In the end, we knew this day could come. We knew the power of these men, no kin or countrymen to us. We knew very well they could reach deep down into us day after day and pull out whatever they wanted. They could pull work from our hands, breaking from our bones, submission from our souls. They could not take our souls themselves, but they could and can and will and did move them from place to place as easily as paper dolls.
We are complicit. Some of us resist. Our cries are hushed with bullets and mistrust seen among the ranks. We pack up our poverty and our courage, and fall in line. We do not know who is waiting for us. We only know we’ve been betrayed and ripped from the type of comfort that deceives.
And still, we long to believe. We are Americans. Even we are addicted to hope. We are so young. Enough even to forget sometimes that we are not our own.
If we are to be free, we must become something else. We must synthesize these weary minds into alkaline pools. We must blend together and bravely take an unfamiliar shape. We must swiftly rise into the heavens and rain down our truth like sun showers in May.
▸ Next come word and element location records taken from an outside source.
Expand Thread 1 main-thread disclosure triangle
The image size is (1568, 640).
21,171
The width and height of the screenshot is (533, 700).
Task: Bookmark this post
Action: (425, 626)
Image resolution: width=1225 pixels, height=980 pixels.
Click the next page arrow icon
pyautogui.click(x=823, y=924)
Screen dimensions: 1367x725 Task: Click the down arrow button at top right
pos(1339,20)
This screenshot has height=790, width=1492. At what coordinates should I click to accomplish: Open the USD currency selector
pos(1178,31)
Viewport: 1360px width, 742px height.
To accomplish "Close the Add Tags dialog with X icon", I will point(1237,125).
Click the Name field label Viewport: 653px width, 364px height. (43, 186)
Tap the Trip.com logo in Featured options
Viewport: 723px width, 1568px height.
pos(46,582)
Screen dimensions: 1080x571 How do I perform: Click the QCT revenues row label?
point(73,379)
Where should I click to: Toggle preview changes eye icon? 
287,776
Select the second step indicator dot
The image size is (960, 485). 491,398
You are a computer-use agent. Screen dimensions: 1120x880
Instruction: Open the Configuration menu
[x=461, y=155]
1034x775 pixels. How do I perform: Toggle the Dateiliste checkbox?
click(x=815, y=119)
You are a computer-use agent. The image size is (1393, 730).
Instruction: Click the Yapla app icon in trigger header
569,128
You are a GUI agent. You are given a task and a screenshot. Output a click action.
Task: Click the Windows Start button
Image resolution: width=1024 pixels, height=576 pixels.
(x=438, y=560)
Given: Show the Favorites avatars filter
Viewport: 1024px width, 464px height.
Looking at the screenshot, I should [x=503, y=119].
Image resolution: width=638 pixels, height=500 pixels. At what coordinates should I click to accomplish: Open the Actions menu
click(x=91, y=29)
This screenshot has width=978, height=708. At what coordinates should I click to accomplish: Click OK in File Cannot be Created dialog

We must become ghosts, who haunt our fellow man even after we are gone. We must extend beyond our own bodies, expanding into every space of the world, so that nothing is invisible, nothing is owned, and everything can be touched again for the very first time.
Even masters have masters: greed, malice, ignorance, and narcissism. So to set them and us free, we must wrap up the masters who sold us in a vapor, overwhelm them with the truth, help them stumble down from the auction blocks, and sell them all back to themselves.